Task instructions =>
Copy out each line of the material that includes the word "agent".
:: Information
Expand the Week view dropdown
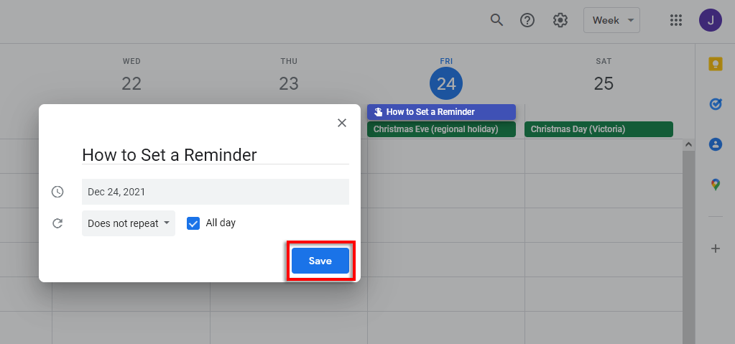The image size is (735, 344). pyautogui.click(x=611, y=20)

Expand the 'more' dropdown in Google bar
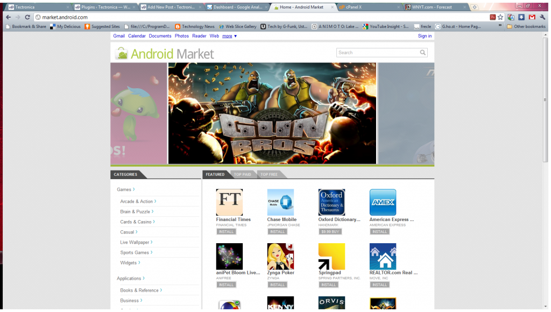(x=230, y=36)
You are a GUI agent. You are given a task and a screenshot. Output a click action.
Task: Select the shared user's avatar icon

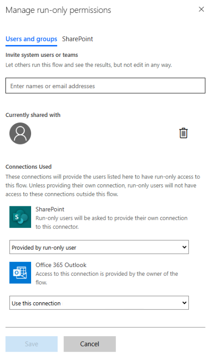click(x=20, y=133)
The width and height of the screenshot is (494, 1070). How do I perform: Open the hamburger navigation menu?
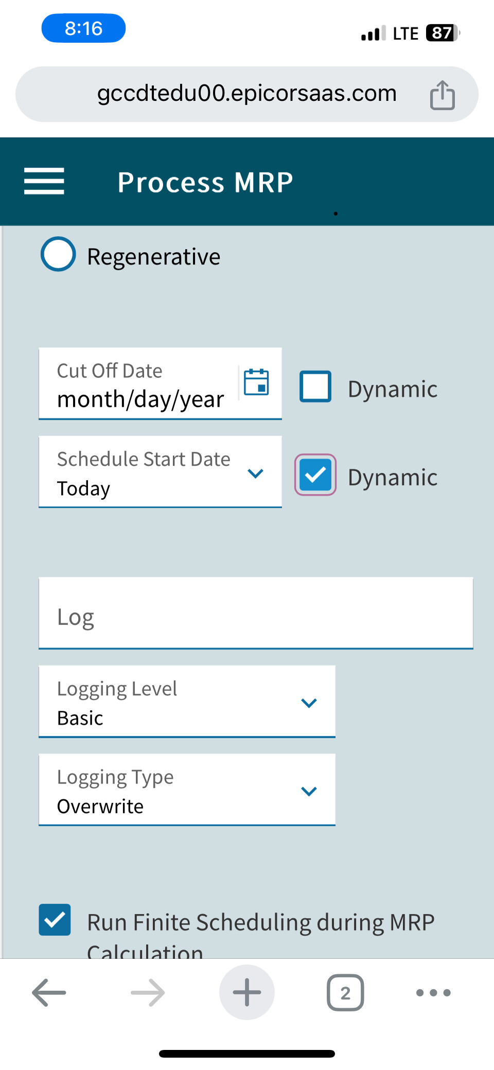click(44, 181)
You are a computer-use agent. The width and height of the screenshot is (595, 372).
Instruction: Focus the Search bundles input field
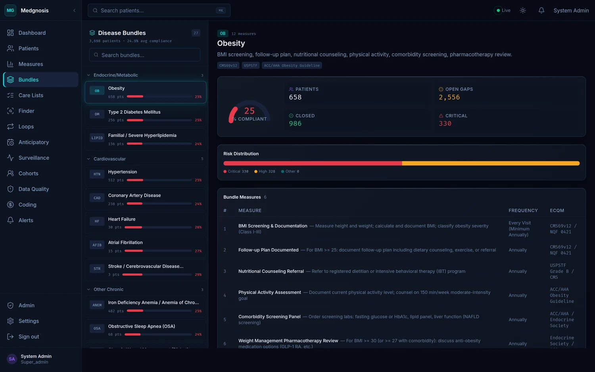(x=145, y=55)
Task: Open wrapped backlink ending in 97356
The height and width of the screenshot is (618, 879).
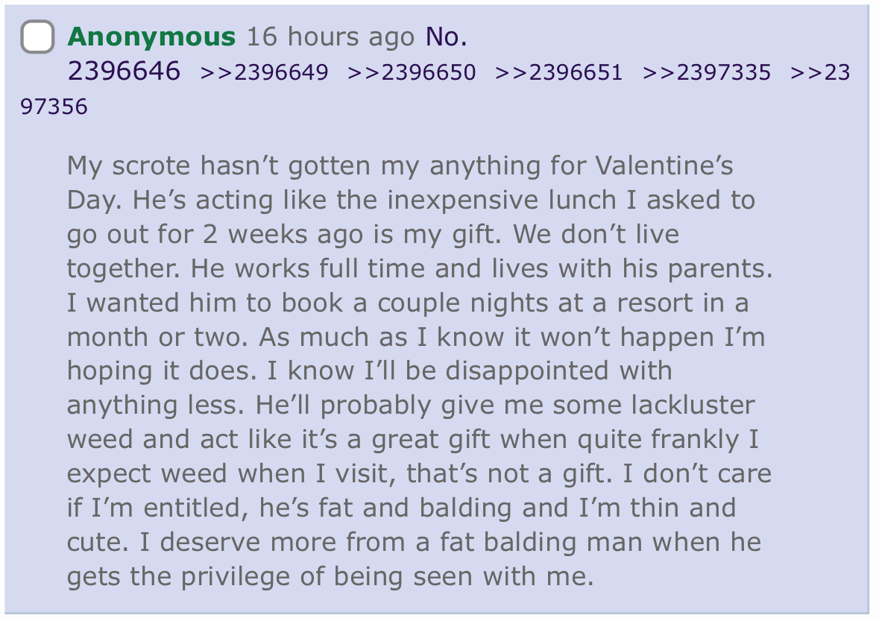Action: tap(54, 107)
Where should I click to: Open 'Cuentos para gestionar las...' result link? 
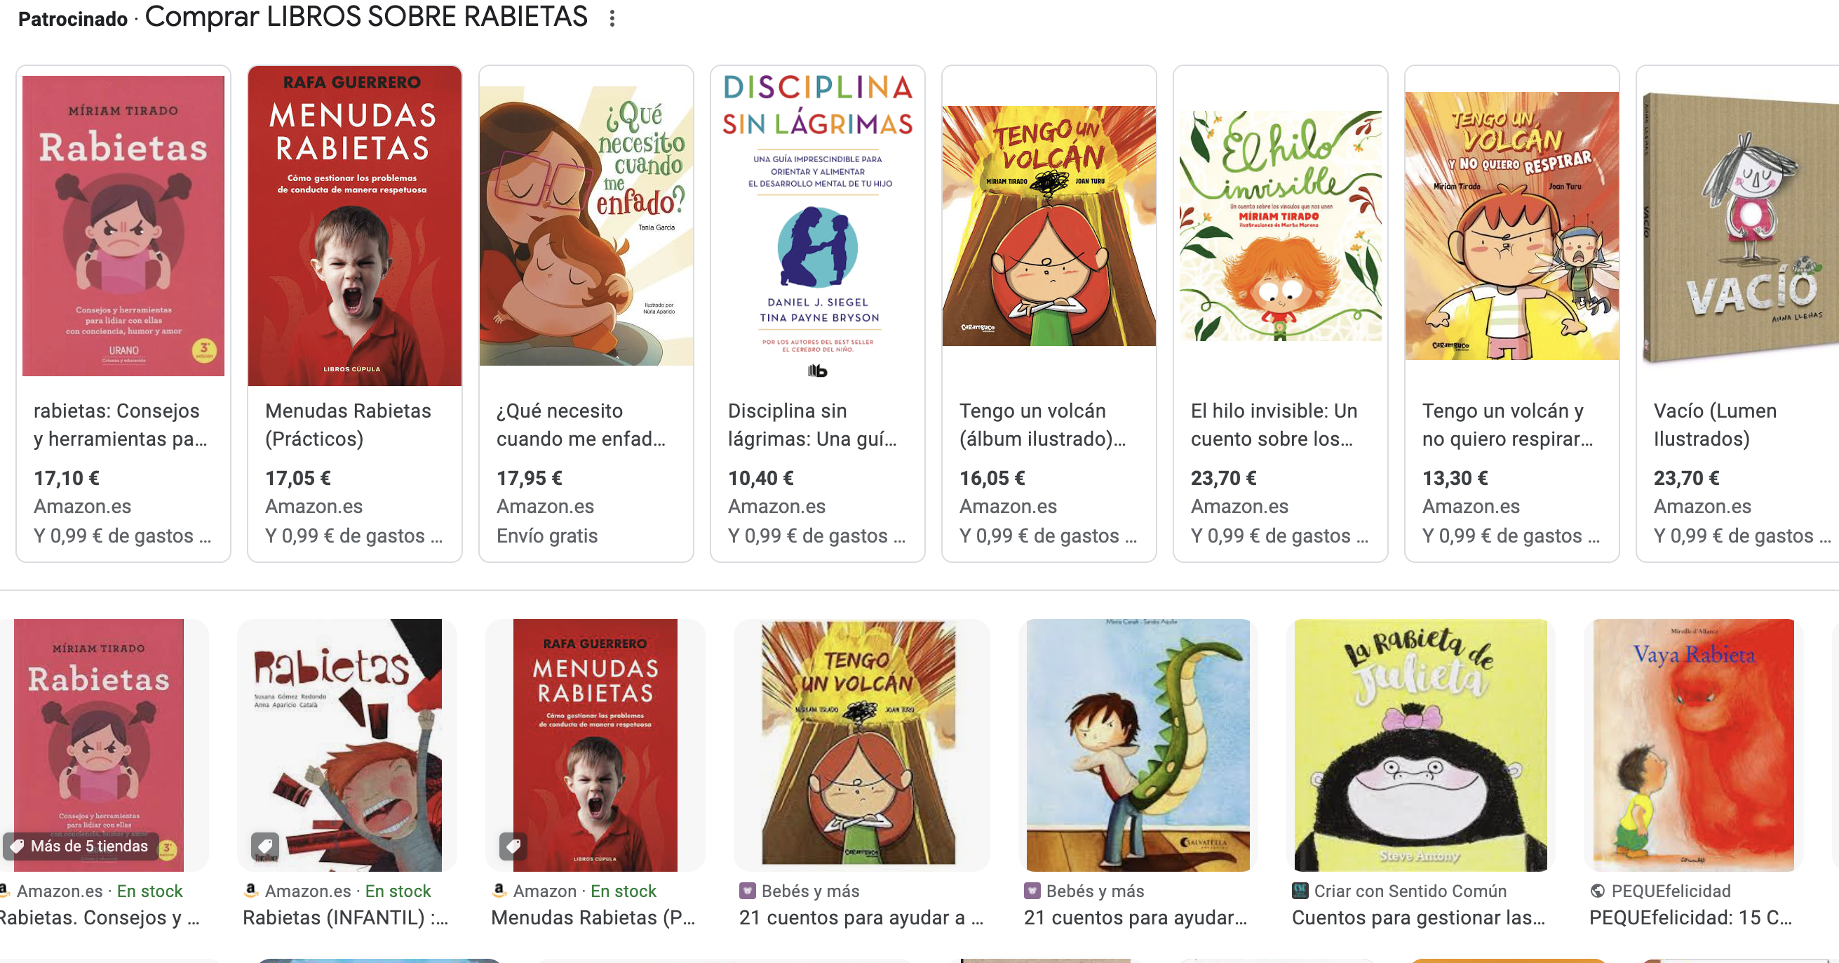point(1418,918)
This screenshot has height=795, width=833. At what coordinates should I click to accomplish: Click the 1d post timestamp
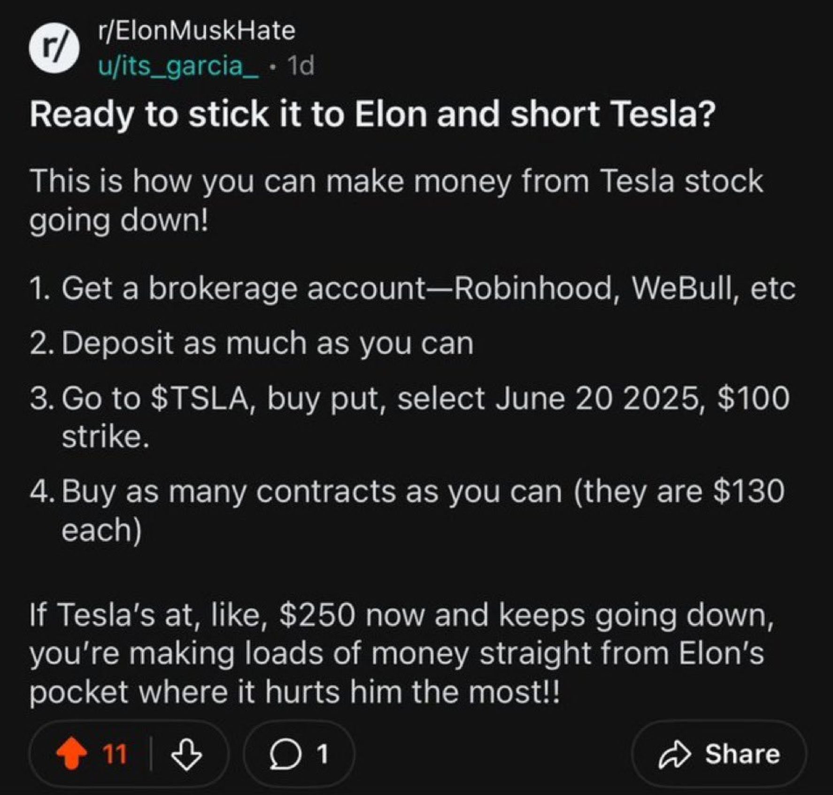[301, 66]
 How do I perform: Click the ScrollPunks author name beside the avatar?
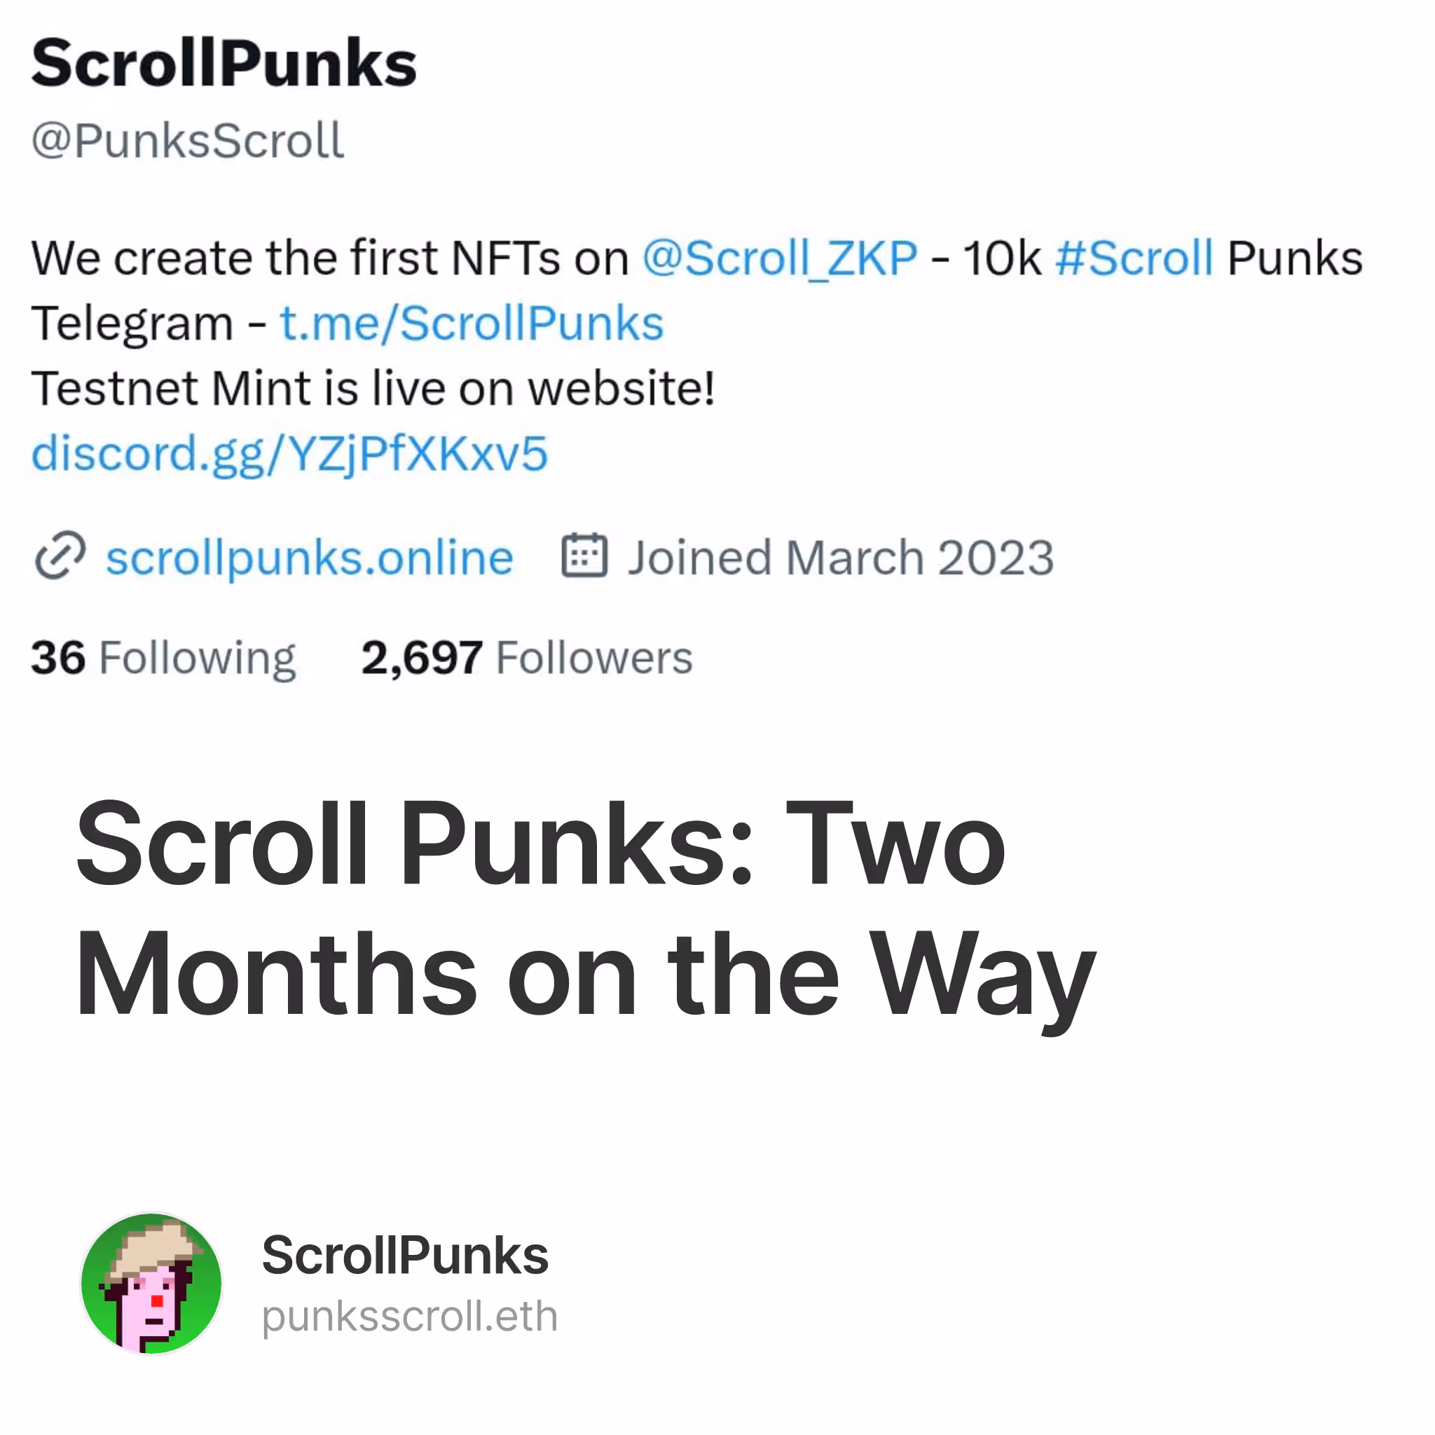click(405, 1255)
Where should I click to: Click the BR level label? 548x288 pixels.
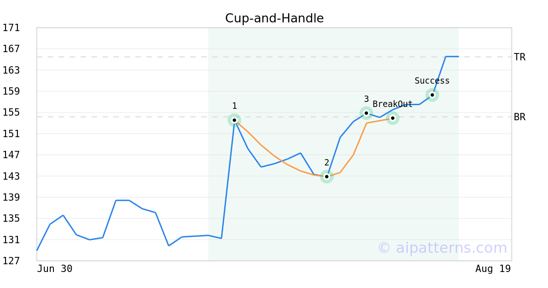520,117
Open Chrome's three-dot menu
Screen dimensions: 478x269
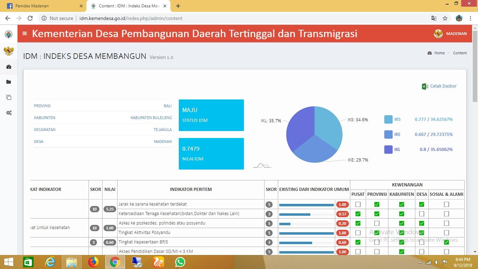click(x=470, y=18)
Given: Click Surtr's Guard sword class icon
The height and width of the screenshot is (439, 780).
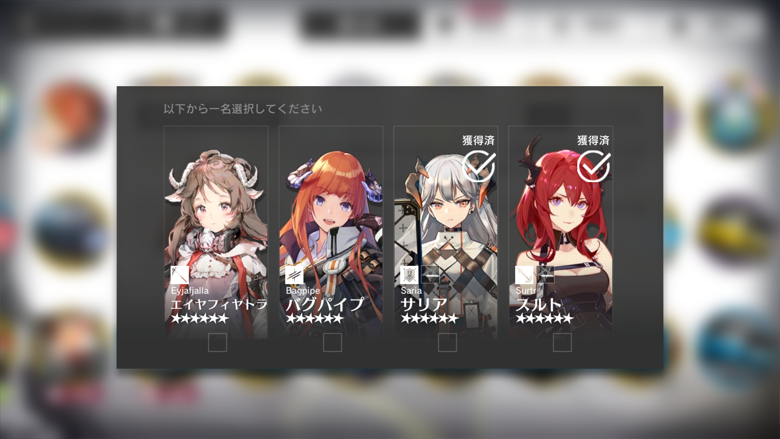Looking at the screenshot, I should click(x=524, y=275).
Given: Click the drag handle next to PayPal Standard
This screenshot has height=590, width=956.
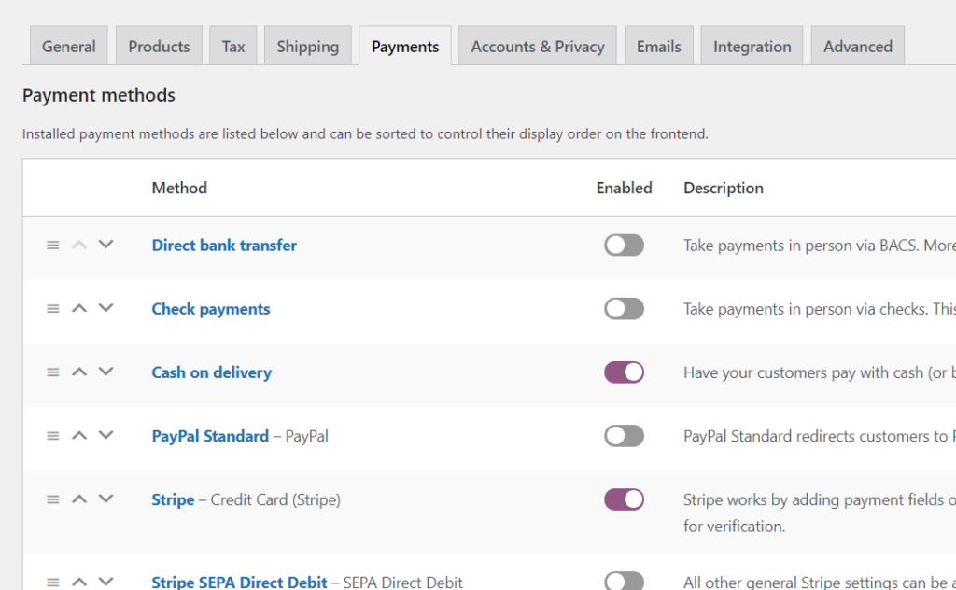Looking at the screenshot, I should point(53,435).
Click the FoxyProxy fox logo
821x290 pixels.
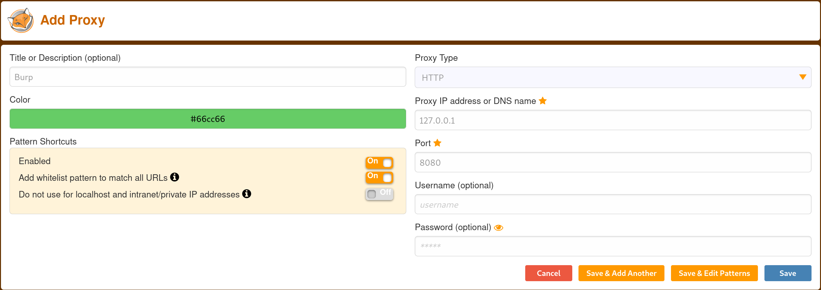pyautogui.click(x=20, y=20)
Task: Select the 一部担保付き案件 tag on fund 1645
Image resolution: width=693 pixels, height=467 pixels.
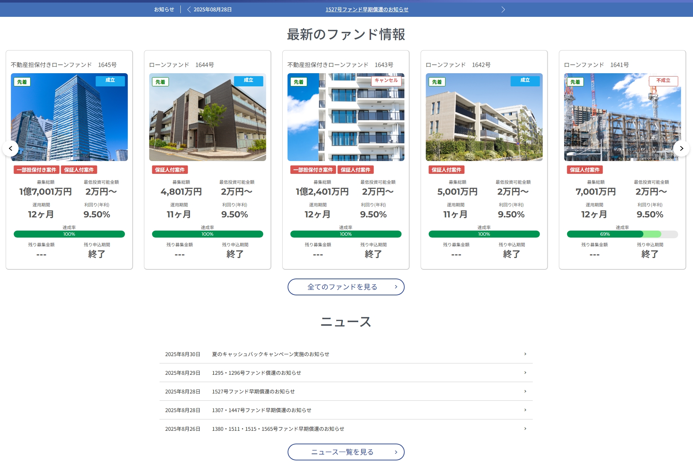Action: pyautogui.click(x=36, y=170)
::::
Expected output =>
You are a GUI agent. You are given a task and a screenshot. Output a click action.
You are a computer-use agent. The width and height of the screenshot is (595, 372).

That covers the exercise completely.